[Data entries]
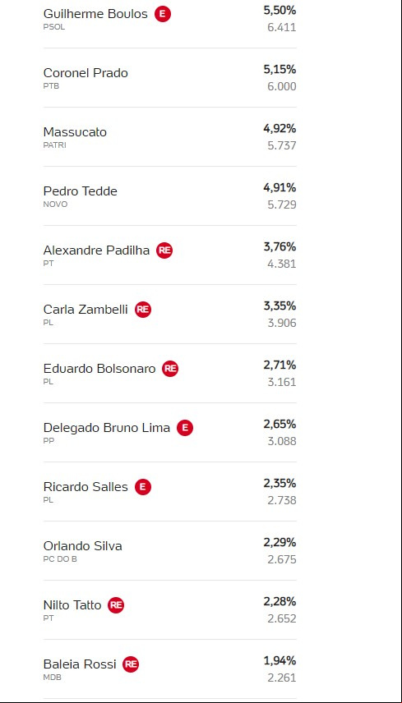Select the E badge beside Ricardo Salles

(x=143, y=487)
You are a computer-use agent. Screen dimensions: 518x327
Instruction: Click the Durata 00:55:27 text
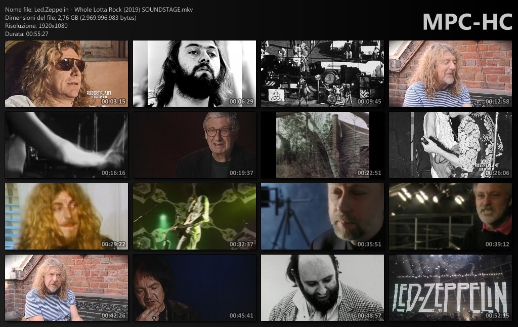click(27, 34)
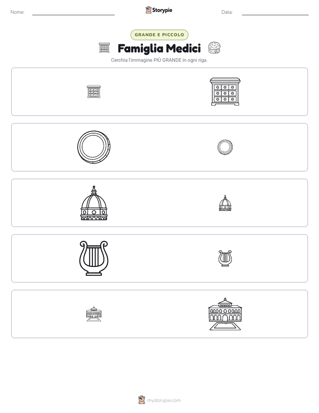Click the Nome input line
The height and width of the screenshot is (413, 319).
pos(73,13)
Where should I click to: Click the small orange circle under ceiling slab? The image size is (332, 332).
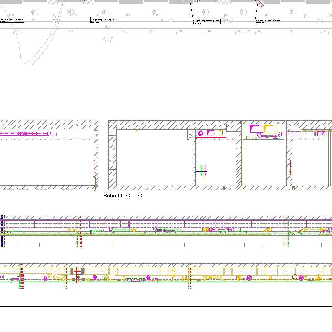[x=137, y=130]
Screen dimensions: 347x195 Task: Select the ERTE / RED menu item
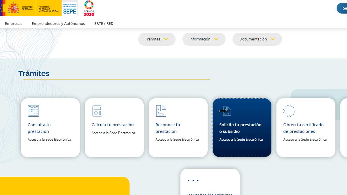point(104,23)
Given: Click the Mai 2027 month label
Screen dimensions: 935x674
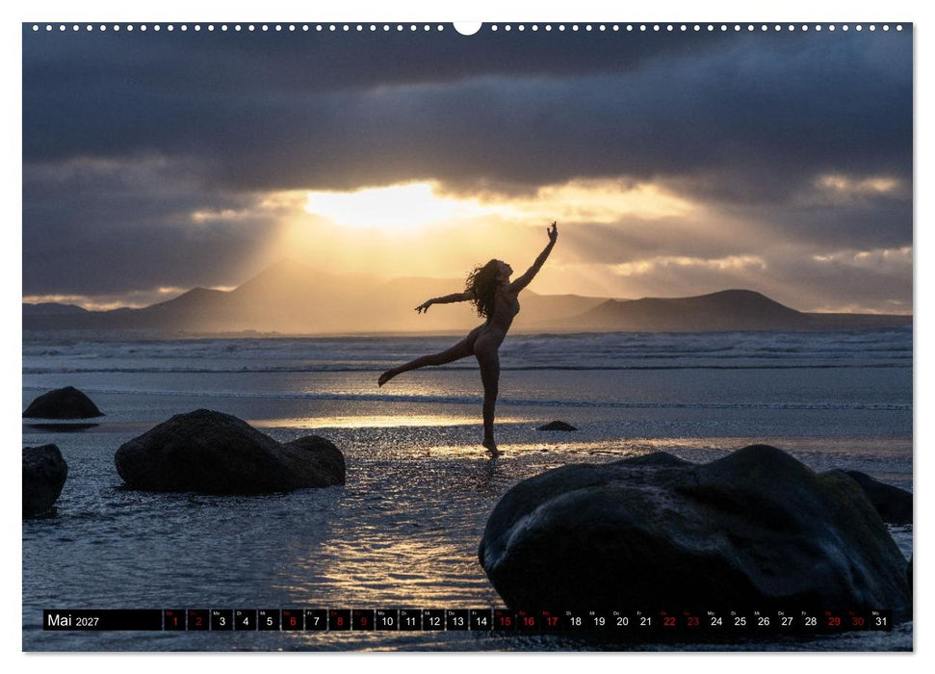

(Try it) Omit the pictures. Write out exactly the lines from the one containing "You are a computer-use" through the last line of the entries, both of them included.

(Written answer)
You are a computer-use agent. Screen dimensions: 518x327
Instruction: Click the Durata 00:55:27 text
click(27, 34)
Click the Nome input line
The height and width of the screenshot is (413, 319).
pos(73,13)
Where should I click to: Click the small orange circle under ceiling slab? The image size is (332, 332).
[x=137, y=130]
Screen dimensions: 347x195 Task: Select the ERTE / RED menu item
point(104,23)
Given: Click the Mai 2027 month label
Screen dimensions: 935x674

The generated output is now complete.